In person, during the day, in the informant’s apartment adjacent to USC’s campus in Los Angeles.

Thoughts on Piece: 

Although the informant was not too sure on the origins behind this practice, the informant still holds to it to this day.Although I could not find anything supporting the informant’s belief that a white sash is placed upon the heads of the deceased when being buried, which would have been in a sense homeopathic magic (magic of similarity), there are clear associations between white and death, and it comes to no surprise that the informant’s mother would choose to see a white headdress as symbolizing death. Upon further research, apparently white is typically symbolic of the dead in Chinese funeral rituals – it is common in practice to place a white banner over the door of a household to signify that a death has occurred.

Folk Beliefs

Splitting the Pair

The Main Piece
“I never gave another person shoes for any sort of present, then they’ll run away from you.” There is a common belief that by giving a person shoes it will later lead them to leave your life. Although this is simply a superstition, it has caused many people to second guess what kind of gift they want to give anyone who’s relationship they hold valuable. After all, it is a simple act to get the person another gift that could potentially save them from leaving your life.
Background Information
My informant is my roommate, Sarah Kwan, a current undergraduate student at USC. She had heard about this unspoken rule from her friends back in China. The word for pair in Chinese also means “the splitting of two,” this definition lead to the belief that if one was to give a person a “pair” of shoes, then it was as if they were splitting apart as well. She told me that at first she questioned this because people were technically giving the pair together, thereby not actually splitting the two, but as time went on she began to simply accept the superstition. “I didn’t want to chance anything, it wasn’t like the world was going to end if I never got my friends shoes. I could always get them something else.”
Context
My informant is Sarah Kwan, my roommate and personal friend. Sarah gave me this piece of advice as we were shopping for my friends present. I thought shoes would be a great idea to give my friend because this way he could use it every day. She was shocked to hear that I had never heard this superstition before and strongly recommended that I also not chance anything with my friends.
Personal Thoughts
I personally am not too superstitious, but I can understand why obeying such a simple task is accepted and performed. Friendship is highly valued, not monetarily, but on an emotional level so why would anyone want to put something like that at risk. I thought the shoe superstition sounded unnecessary at first, but I can see where it highlights values such as friendship.

general
Narrative
Tales /märchen

Zhi nv and Niu Lang

“Legend says that there is a Zhi Nv star and a Qian Niu star and they fell in love; but the law of heaven (chinese heaven) forbids man and woman to fall in love, so as a punishment, Qian Niu star was stripped of his “heaven” status and forced to descend to the human world, while Zhi Nv star was forced to make clouds out of the spinning wheel indefinitely. After Qian Niu star was sent to the human world, he was “born” into a farm family and being named “Niu (cow) Lang.” After his family passed away, he went to live with his uncle and aunt who treated him terribly, and casted him out of the house with nothing but a broken cart and a cow. Niu Lang managed to make a living with himself with just that but his life is still very poor and terrible, and then one day the cow told Niu Lang to go to Bi Lian Chi (green lotus pool) and that if he hid the red clothes of the fairy, he can have that fairy as his wife. Niu Lang did that, and so when it’s time to leave, all the other fairies flew away with their clothes, but Zhi Nv, having her clothes hidden, could not leave. Zhi Nv was very embarrassed but Niu Lang told her that he will not give her her clothes back unless she marries her. Zhi Nv looked at Niu Lang once again and realized that he is the reincarnation of the Qian Niu Star that she loved so much so then she said yes to marrying him.

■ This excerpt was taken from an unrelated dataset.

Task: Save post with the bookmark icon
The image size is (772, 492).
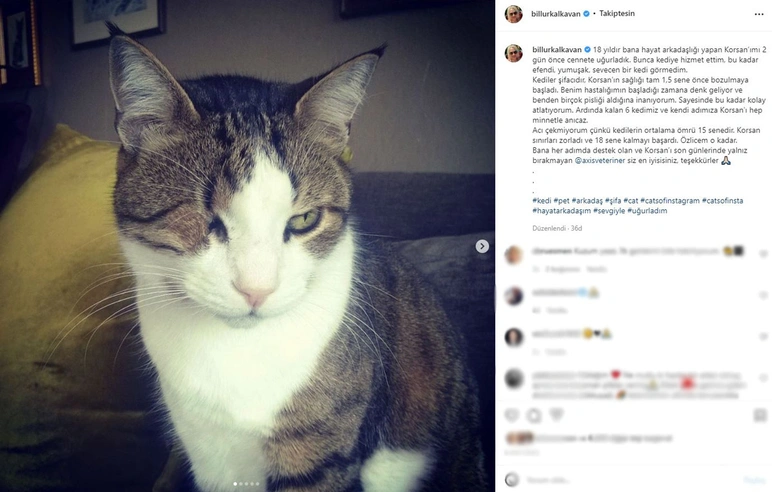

The two then are happily married and had one daughter and one son. Just when they thought they could be together forever, the queen of heaven Wang Mu (direct translation: King Mom) found out about this and sent for heaven guards to go and capture her. At the same time, Niu Lang comes crying to Zhi Nv telling her that the cow has died and that before it died it told Niu Lang that if he skins him, he can use his cow skin to fly to the sky.

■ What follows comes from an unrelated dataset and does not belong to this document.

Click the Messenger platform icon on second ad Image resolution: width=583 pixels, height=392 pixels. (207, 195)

The guards came to capture Zhi Nv and thus Niu Lang followed with their children and the cow skin. Just as they are about to reach each other, Wang Mu came and created a sky river that rushed between the two and they can never cross it. Niu Lang and the children cried so hard that eventually Wang Mu was touched by their love and thus allowed the two to meet once on the 7th of July every year. Since then, the two lives up in the sky with a river in between them where they stand on each side and try to look for each other, and the 7th of July became the Chinese Valentine’s day that people celebrate.”

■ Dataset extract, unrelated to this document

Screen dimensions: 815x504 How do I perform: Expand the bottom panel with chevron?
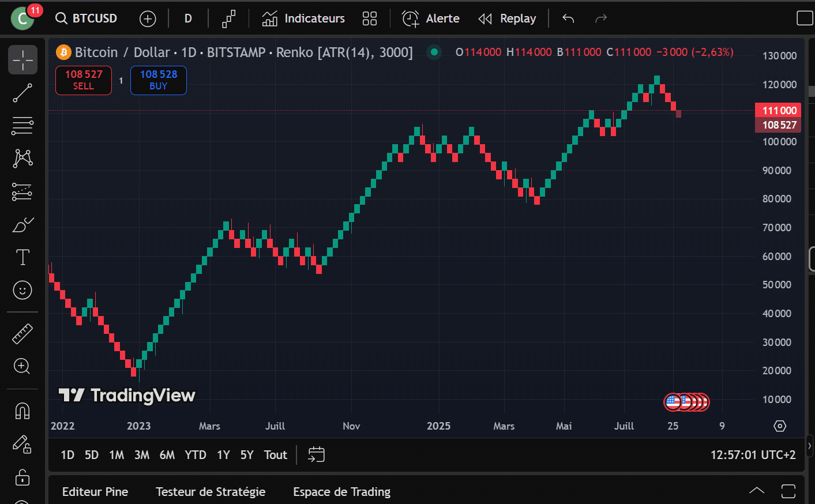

CM says that based on geographic location apparently the stars are actually located that way. Everyone learned this tale as a kid and would celebrate Chinese Valentine’s day, which is very similar to western valentines day. It’s an excuse for people to give presents to each other and go on dates, etc. In Chinese movies they prohibit western holidays so they often use this as valentines day. It’s interesting that it is based on forbidden love, similar but a much less gory story than the western St. Valentine.

Narrative
Tales /märchen

Meng Jiang Nv

“During the Qin dynasty China, there was a kind and beautiful woman named Meng Jiang Nv. One day, she discovered a young man hidden between the grapevines in her backyard–turned out that his name is Fan Xi Liang, and he is hiding from Emperor Qin Shi Huang Di’s guards, for they are going everywhere, capturing people to go build the Great Wall where many starved and died of exhaustion. Meng Jiang Nv saved him and sheltered him and eventually the two fell in love.

On their wedding night, when everything was going so well, guards suddenly barged inside their house and took Fan Xi Liang away to go be labor for the Great Wall. Meng Jiang Nv was so sad and angry that she decided she is going to go to the Great Wall herself and to find her husband. She spent many days, going through steep mountains and rivers, suffering through terrible conditions with no complaint till she reached the Great Wall.

She asked everywhere for her husband, but no one seemed to have seen him till finally, someone told Meng Jiang Nv that her husband’s been long dead and that his bone are buried at the bottom of the Great Wall. Under great pain, Meng Jiang Nv started to cry for 3 days and nights and she cried so much that eventually part of the Great Wall collapsed, exposing the bloody bones of her husband. She finally got to see her beloved husband again, but he will never get to see her again, due to the tyrannical request of the Emperor Qin Shi Huang Di.”

CM learned this folktale growing up in China. It expresses the problems in everyday life under the horrible conditions when ruled by the tyrant. The tale shows corruption and the people’s frustration with the Qin dynasty. It also relies on a national landmark, the great wall, and is a very country-specific folktale.